EXERCISE REQUIREMENTS:
For every line in the records below that holds "bottom", make a copy.

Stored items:
*** Begin section ***

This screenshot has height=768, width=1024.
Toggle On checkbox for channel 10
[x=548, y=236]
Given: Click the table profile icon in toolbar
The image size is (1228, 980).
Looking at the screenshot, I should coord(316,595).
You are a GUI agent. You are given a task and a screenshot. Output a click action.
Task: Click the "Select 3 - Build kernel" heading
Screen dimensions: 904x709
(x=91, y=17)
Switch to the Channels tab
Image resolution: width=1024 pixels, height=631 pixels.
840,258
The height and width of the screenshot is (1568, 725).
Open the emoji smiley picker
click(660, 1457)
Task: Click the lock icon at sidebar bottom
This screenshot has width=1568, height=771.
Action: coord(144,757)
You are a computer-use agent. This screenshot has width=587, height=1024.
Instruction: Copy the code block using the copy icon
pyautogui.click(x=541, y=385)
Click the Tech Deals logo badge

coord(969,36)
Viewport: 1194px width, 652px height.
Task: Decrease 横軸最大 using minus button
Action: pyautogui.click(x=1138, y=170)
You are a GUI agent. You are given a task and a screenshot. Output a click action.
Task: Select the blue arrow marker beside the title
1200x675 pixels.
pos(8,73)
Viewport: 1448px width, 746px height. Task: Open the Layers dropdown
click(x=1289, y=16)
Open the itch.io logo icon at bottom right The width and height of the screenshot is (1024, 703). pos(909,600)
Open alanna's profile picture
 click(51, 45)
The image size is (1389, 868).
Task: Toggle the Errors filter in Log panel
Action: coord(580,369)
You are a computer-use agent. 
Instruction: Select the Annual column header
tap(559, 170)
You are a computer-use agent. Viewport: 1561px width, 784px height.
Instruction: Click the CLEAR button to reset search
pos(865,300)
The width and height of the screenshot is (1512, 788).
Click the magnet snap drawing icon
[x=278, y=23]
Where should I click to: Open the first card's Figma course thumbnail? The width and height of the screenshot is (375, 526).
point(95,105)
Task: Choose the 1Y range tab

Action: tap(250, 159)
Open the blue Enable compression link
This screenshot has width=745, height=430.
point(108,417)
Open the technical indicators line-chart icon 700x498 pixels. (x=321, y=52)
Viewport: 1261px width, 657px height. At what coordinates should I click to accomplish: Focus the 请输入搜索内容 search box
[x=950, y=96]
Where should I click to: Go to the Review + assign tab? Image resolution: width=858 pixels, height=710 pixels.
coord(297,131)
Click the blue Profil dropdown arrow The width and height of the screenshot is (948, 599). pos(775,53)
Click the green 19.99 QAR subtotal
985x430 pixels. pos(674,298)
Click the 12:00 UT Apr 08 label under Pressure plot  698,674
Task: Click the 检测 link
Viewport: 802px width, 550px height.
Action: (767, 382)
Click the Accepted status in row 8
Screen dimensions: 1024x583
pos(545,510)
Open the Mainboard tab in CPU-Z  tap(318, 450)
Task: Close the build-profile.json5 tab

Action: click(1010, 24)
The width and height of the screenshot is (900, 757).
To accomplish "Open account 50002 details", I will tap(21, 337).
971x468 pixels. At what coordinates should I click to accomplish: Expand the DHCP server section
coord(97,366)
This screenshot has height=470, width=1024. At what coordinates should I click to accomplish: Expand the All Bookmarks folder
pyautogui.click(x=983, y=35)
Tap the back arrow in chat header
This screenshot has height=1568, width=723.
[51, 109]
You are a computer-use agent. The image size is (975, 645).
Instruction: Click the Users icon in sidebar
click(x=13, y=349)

*** End section ***

EXPECTED ANSWER:
Task: Click the lock icon at sidebar bottom
Open the itch.io logo icon at bottom right The width and height of the screenshot is (1024, 703). pos(909,600)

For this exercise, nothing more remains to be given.